Source material:
____

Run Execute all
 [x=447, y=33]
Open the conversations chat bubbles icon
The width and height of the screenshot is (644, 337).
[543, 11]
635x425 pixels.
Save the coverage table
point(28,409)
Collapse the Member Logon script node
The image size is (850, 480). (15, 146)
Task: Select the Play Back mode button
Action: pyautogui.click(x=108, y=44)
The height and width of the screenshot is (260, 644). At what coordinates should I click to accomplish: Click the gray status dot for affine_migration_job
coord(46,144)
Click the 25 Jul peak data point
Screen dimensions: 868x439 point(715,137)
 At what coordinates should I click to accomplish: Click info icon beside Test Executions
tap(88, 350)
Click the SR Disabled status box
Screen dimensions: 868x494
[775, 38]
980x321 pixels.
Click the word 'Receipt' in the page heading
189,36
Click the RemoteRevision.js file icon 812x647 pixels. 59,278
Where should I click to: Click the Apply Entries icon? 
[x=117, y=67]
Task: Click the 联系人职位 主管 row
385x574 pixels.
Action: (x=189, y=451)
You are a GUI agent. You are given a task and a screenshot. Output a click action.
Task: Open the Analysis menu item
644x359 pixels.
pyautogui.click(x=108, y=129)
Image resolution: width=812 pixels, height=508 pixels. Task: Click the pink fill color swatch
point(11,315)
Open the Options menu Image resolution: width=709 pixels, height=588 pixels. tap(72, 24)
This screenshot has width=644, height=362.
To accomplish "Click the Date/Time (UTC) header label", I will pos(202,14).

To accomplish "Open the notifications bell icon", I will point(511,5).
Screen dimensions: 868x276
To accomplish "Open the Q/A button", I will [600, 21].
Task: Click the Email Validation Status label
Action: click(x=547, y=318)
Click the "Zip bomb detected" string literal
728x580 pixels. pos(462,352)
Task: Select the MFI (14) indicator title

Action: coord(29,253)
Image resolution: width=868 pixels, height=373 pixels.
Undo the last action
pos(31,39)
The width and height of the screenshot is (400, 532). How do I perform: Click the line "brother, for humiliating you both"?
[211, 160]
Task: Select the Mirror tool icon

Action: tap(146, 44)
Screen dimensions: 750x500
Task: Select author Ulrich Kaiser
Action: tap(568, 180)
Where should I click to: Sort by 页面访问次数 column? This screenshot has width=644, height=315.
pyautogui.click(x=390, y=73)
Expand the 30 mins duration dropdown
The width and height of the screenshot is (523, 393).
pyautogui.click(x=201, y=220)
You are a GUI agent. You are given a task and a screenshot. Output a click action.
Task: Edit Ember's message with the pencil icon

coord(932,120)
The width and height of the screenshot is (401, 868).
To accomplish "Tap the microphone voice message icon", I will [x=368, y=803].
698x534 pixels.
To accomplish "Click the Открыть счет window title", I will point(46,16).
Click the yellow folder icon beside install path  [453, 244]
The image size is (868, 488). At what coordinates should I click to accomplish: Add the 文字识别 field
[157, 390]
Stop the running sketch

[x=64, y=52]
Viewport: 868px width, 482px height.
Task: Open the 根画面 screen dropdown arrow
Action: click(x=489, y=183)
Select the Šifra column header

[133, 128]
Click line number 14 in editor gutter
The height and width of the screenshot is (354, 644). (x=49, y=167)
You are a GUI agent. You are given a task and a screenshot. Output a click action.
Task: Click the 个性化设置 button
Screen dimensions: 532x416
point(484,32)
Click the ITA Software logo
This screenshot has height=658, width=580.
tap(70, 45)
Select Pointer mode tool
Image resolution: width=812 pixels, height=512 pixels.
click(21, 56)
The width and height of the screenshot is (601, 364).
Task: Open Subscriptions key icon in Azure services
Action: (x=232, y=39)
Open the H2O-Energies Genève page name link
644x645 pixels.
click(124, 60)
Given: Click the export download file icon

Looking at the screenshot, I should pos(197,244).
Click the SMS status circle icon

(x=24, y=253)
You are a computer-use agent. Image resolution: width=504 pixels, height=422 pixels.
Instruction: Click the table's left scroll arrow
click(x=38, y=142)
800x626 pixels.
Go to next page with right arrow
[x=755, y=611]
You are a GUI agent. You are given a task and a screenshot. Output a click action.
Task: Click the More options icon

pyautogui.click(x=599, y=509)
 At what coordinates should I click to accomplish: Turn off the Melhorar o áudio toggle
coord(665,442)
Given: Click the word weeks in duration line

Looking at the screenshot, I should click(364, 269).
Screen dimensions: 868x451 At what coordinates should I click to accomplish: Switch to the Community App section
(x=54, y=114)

____

Task description: Switch "Output a click action" to "Return one click action" everywhere in the items above, and reproduce every line with no other change.

Exercise output:
Run Execute all
 [x=447, y=33]
Open the conversations chat bubbles icon
The width and height of the screenshot is (644, 337).
[543, 11]
635x425 pixels.
Save the coverage table
point(28,409)
Collapse the Member Logon script node
The image size is (850, 480). (15, 146)
Task: Select the Play Back mode button
Action: pyautogui.click(x=108, y=44)
The height and width of the screenshot is (260, 644). At what coordinates should I click to accomplish: Click the gray status dot for affine_migration_job
coord(46,144)
Click the 25 Jul peak data point
Screen dimensions: 868x439 point(715,137)
 At what coordinates should I click to accomplish: Click info icon beside Test Executions
tap(88, 350)
Click the SR Disabled status box
Screen dimensions: 868x494
[775, 38]
980x321 pixels.
Click the word 'Receipt' in the page heading
189,36
Click the RemoteRevision.js file icon 812x647 pixels. 59,278
Where should I click to: Click the Apply Entries icon? 
[x=117, y=67]
Task: Click the 联系人职位 主管 row
385x574 pixels.
Action: (x=189, y=451)
You are a GUI agent. You are given a task and a screenshot. Return one click action.
Task: Open the Analysis menu item
644x359 pixels.
pyautogui.click(x=108, y=129)
Image resolution: width=812 pixels, height=508 pixels. Task: Click the pink fill color swatch
point(11,315)
Open the Options menu Image resolution: width=709 pixels, height=588 pixels. tap(72, 24)
This screenshot has width=644, height=362.
To accomplish "Click the Date/Time (UTC) header label", I will pos(202,14).

To accomplish "Open the notifications bell icon", I will point(511,5).
Screen dimensions: 868x276
To accomplish "Open the Q/A button", I will [600, 21].
Task: Click the Email Validation Status label
Action: click(x=547, y=318)
Click the "Zip bomb detected" string literal
728x580 pixels. pos(462,352)
Task: Select the MFI (14) indicator title

Action: coord(29,253)
Image resolution: width=868 pixels, height=373 pixels.
Undo the last action
pos(31,39)
The width and height of the screenshot is (400, 532). How do I perform: Click the line "brother, for humiliating you both"?
[211, 160]
Task: Select the Mirror tool icon

Action: tap(146, 44)
Screen dimensions: 750x500
Task: Select author Ulrich Kaiser
Action: tap(568, 180)
Where should I click to: Sort by 页面访问次数 column? This screenshot has width=644, height=315.
pyautogui.click(x=390, y=73)
Expand the 30 mins duration dropdown
The width and height of the screenshot is (523, 393).
pyautogui.click(x=201, y=220)
You are a GUI agent. You are given a task and a screenshot. Return one click action.
Task: Edit Ember's message with the pencil icon

coord(932,120)
The width and height of the screenshot is (401, 868).
To accomplish "Tap the microphone voice message icon", I will [x=368, y=803].
698x534 pixels.
To accomplish "Click the Открыть счет window title", I will point(46,16).
Click the yellow folder icon beside install path  [453, 244]
The image size is (868, 488). At what coordinates should I click to accomplish: Add the 文字识别 field
[157, 390]
Stop the running sketch

[x=64, y=52]
Viewport: 868px width, 482px height.
Task: Open the 根画面 screen dropdown arrow
Action: click(x=489, y=183)
Select the Šifra column header

[133, 128]
Click line number 14 in editor gutter
The height and width of the screenshot is (354, 644). (x=49, y=167)
You are a GUI agent. You are given a task and a screenshot. Return one click action.
Task: Click the 个性化设置 button
Screen dimensions: 532x416
point(484,32)
Click the ITA Software logo
This screenshot has height=658, width=580.
tap(70, 45)
Select Pointer mode tool
Image resolution: width=812 pixels, height=512 pixels.
click(21, 56)
The width and height of the screenshot is (601, 364).
Task: Open Subscriptions key icon in Azure services
Action: (x=232, y=39)
Open the H2O-Energies Genève page name link
644x645 pixels.
click(124, 60)
Given: Click the export download file icon

Looking at the screenshot, I should pos(197,244).
Click the SMS status circle icon

(x=24, y=253)
You are a computer-use agent. Image resolution: width=504 pixels, height=422 pixels.
Instruction: Click the table's left scroll arrow
click(x=38, y=142)
800x626 pixels.
Go to next page with right arrow
[x=755, y=611]
You are a GUI agent. You are given a task and a screenshot. Return one click action.
Task: Click the More options icon

pyautogui.click(x=599, y=509)
 At what coordinates should I click to accomplish: Turn off the Melhorar o áudio toggle
coord(665,442)
Given: Click the word weeks in duration line

Looking at the screenshot, I should click(364, 269).
Screen dimensions: 868x451 At what coordinates should I click to accomplish: Switch to the Community App section
(x=54, y=114)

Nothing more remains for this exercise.